Evaluation Team (“ET”)


[8] One of the functions of the Unit is to set up ET15. A fundamental function of the ET is to “examine and evaluate tenders, prepare an evaluation report and make recommendations to the Tender Panel on award of contract”16. Regulation 49(6) provides as follows regarding the form and content of evaluation report:


(6) An evaluation report from the Evaluation Team to the Tender Panel shall be made in the form of the minutes of the evaluation meeting and include full details of the evaluation against the criteria published with the invitation to tender, reasons for rejecting any or all tenders, recommendations approved by the majority of the members of the Evaluation Team, their rationale and all relevant and supporting information.”


Tender Panel (“TP”)


[9] Amongst its functions the TP has to open the tenders received17 and submit them to the ET for evaluation18. TP is the one that decides which tenderer shall be awarded the tender following consideration of the report and recommendations of the ET19. In terms of regulation 50 (13), the TP shall ensure that –

(a) the competitive process has been followed in accordance with these Regulations;


(b) the award of the procurement contract is strictly in accordance with objective evaluation criteria as set out in the Invitation to Tender;


(c) no subjective judgement or conflict of interest are brought to bear on the decision;


(d) the decision is able to stand scrutiny by the audit authorities, the business community and the public in general;


(e) the decision can withstand any challenge of anti-competitive behaviour or misuse of public funds; and


(f) the Government is achieving value for money.”


Public Procurement Advice Division (“PPAD”)


[10] This is the regulatory body responsible for public procurement policy in Lesotho. In terms of regulation 6(1) the PPAD is responsible for the development of the public procurement system legality, accountability, efficiency, transparency, and overall value for money in the implementation of public procurement and by stimulating a competitive environment with equality of treatment among bidders in the public procurement process.”

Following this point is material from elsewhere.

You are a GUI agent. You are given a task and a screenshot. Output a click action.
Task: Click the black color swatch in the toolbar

[11] Amongst others PPAD is responsible for developing public procurement laws and for proposing best practise in procurement in addition to monitoring compliance with procurement policies and laws20. As far as dispute resolution in public procurement is concerned, the PPAD has to “set up an appeals Panel to deal with complaints and appeals from suppliers and companies, and PPAD shall provide the Secretariat service to the Appeals Panel21;


[12] In terms of regulation 55 the PPAD is empowered to handle appeals arising out of complaints lodged with the Unit in terms of regulation. The regulation provides as follows:


55. (1) The complainant may appeal to the PPAD within 5 working days where-

  1. the complainant does not agree with the decision of the Unit,

  2. the Unit did not issue a decision within the specified time, or

  3. the Unit entered into a contract before its decision on the complaint, unless not entering into the contract is against the public interest.

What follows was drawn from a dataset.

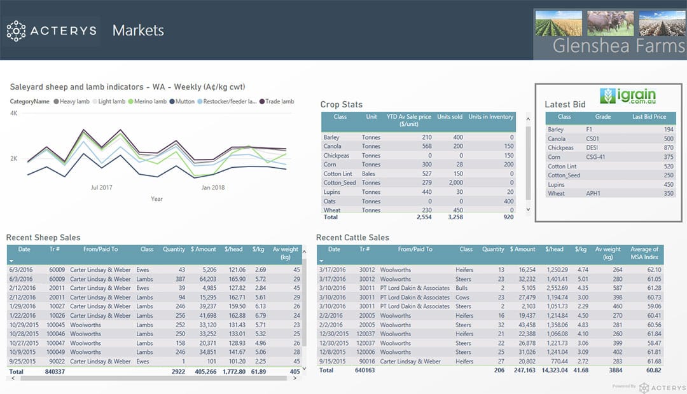
Task: Click the sort arrow under cattle Date column
Action: pyautogui.click(x=322, y=261)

(2) PPAD shall consider a complaint and issue the following decisions where it considers that the Unit breached these Regulations:

(a) nullify or modify illicit actions or decisions of the Unit wholly or partially;

(b) declare which provision of these Regulations should apply in a given case; or

(c) instruct the Unit to carry out the tender process after the breaches are rectified.


(4) PPAD shall seek an opinion from the independent Appeals Panel for reviewing the complaint related to the tender process authorized for contracting, the decision of PPAD shall be based on the Appeals Panel Opinion.”



FACTUAL BACKGROUD:


[13] On 9th October 2018, MPW through its procurement unit initiated procurement process for renovations of Mohale’s Hoek Correctional Service. This was by way of selective tendering. Phakoe and Ts’ilo were amongst the invitees in the tender. They both submitted their bids. Besides compliance criteria which tenderers needed to meet, the evaluation criterion was the amount closest to the quantity surveyor’s/engineer’s estimate, (“the estimates”). During the opening of the bids, the estimate was announced as M35,661,747.00.

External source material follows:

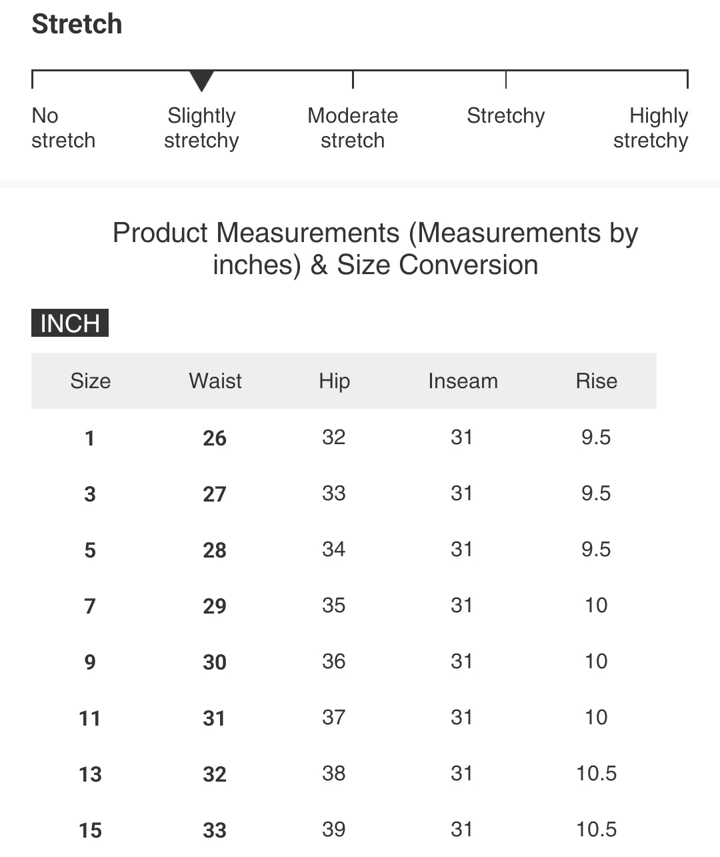Click the "No stretch" scale label
720x857 pixels.
click(63, 128)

[14] Following evaluation of bids, the ET made a recommendation to the TP that the tender be awarded to Phakoe. This was on the basis that its bid was closest to the estimate hence met the evaluation criterion. The TP did not approve ET ‘s recommendation on the ground that Phakoe’s bid amount was irregular as it did not correlate with the figures underlying it – adding figures for different items in the bid resulted into a different bid amount from the one reflected in the bid. Consequently, the TP disqualified Phakoe’s bid and awarded the tender to Ts’ilo as its bid amount was closest to the estimate following the disqualification of Phakoe.

[15] On 11th January 2019 Phakoe appealed the decision of the TP to award the tender to Ts’ilo to PPAD. This was allegedly pursuant to the advice of the representative of the Unit. However, appealing directly to PPAD was contrary to regulation 54(1) of the Regulations which requires a complaint to be lodged first with the Unit before an appeal to PPAD.


[16] On 19th March 2019, PPAD made a ruling in terms of which it advised the TP to uphold the recommendation of the ET and award the contractor that had been identified as the preferred bidder. Unbeknown to Phakoe and the PPAD, Ts’ilo and MoPW had concluded the contract in respect of the tender on 5th February 2019 – when the dispute was still pending before the PPAD. It is the decision to award the tender to Ts’ilo that has actuated the instant proceedings.


PHAKOE’S CASE:


[17] Counsel for Phakoe placed considerable reliance on the fact that Phakoe had met the entire evaluation criterion as its bid was closest to the estimate thus should have been awarded the tender. He argued that the contract entered into between Ts’ilo and the Unit was unlawfully awarded contrary to regulation 54(5) as Phakoe’s complaint had not yet been resolved when the contract was concluded. Resultantly, the contract was invalid regard being had to regulation 39(1)(c) as it was entered into in breach of the procedures set out in the regulations.


[18] Concerning the argument by the respondents that when the contract was concluded there was no appeal pending before the PPAD, Counsel argued that it is not the respondents’ contention that they were not aware of the appeal, rather they are challenging the fashion the appeal was lodged, which they did not object to.


[19] He asserted that Phakoe could not lodge a complaint with the Unit in terms of regulation 54(1) because it had been advised by the representative of the Unit to lodge an appeal with the PPAD if it was not satisfied with the explanation provided during the de-briefing session why it was not awarded the tender.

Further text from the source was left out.